The new EM job is holding the bar between what looks like progress on a dashboard and what is actually changing the company’s position in the market. The coding question, more or less, is a sideshow next to that.
This is harder than the version of the EM job most companies were set up for. Sprint planning is easier than judging a PR. Status meetings are easier than reading the code. A lot of the EMs being culled right now lost their jobs because the parts of the job that were always the real job, the judgment parts, had been substituted with calendar work for years, and the calendar work just got automated.
I have managed teams from both sides of this. There was a stretch in my career where I told myself I was being a better manager by staying out of the code, when most of what I was doing was avoiding the discomfort of judging work I no longer had the context to evaluate. That avoidance was always going to catch up with me. AI just shortened the timeline.
If you run an engineering team and want to take this seriously, the work is unglamorous. Read your team’s PRs yourself for the next two weeks. Not the merge notifications, the actual diffs. You will quickly learn which engineers are using AI to ship things they understand and which ones are using it to ship things they could not have written without it and cannot maintain after they did. While you are in there, put your bug rate on the same chart as your velocity. If both lines are climbing, the second one will eat the first one within a quarter or two. Better to see it early.

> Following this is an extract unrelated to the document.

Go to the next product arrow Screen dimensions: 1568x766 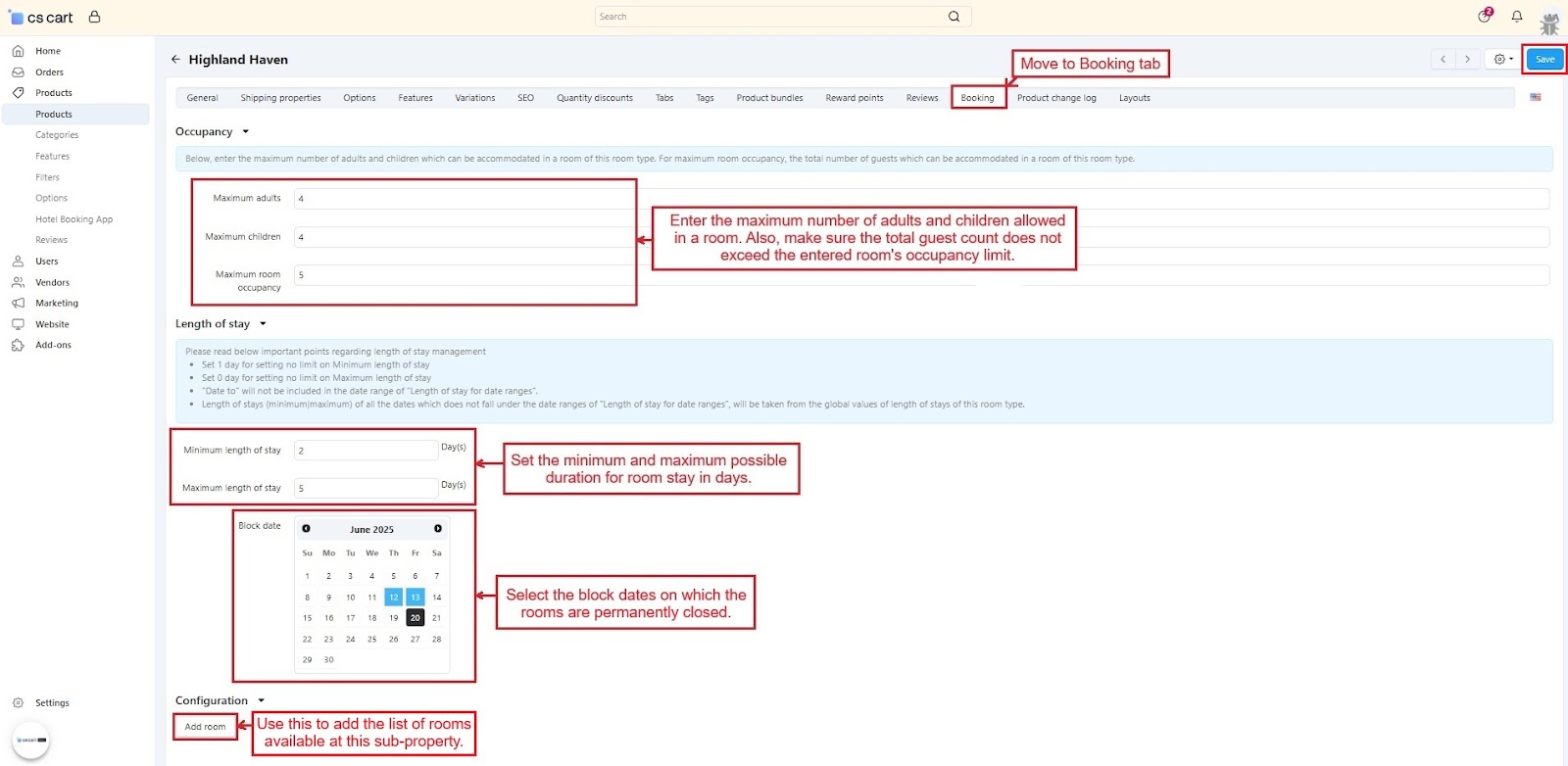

The bigger change is in what you measure. The metrics worth tracking now are the ones that survive contact with a customer: features that made it to production without a follow-up fix in the first week, incident resolution time, the share of last quarter’s roadmap that is still in the product six months later. PRs merged is mostly noise once PRs are nearly free to produce. And yes, probably write some code yourself. Reading what your team is shipping is becoming the only honest way to know what is happening on the team.
The engineering managers who are still in their jobs in two years will be the ones who can tell the difference between a team that is faster and a team that just feels faster. As the rest of the work gets cheap, that judgment is the part of the EM job that gets harder.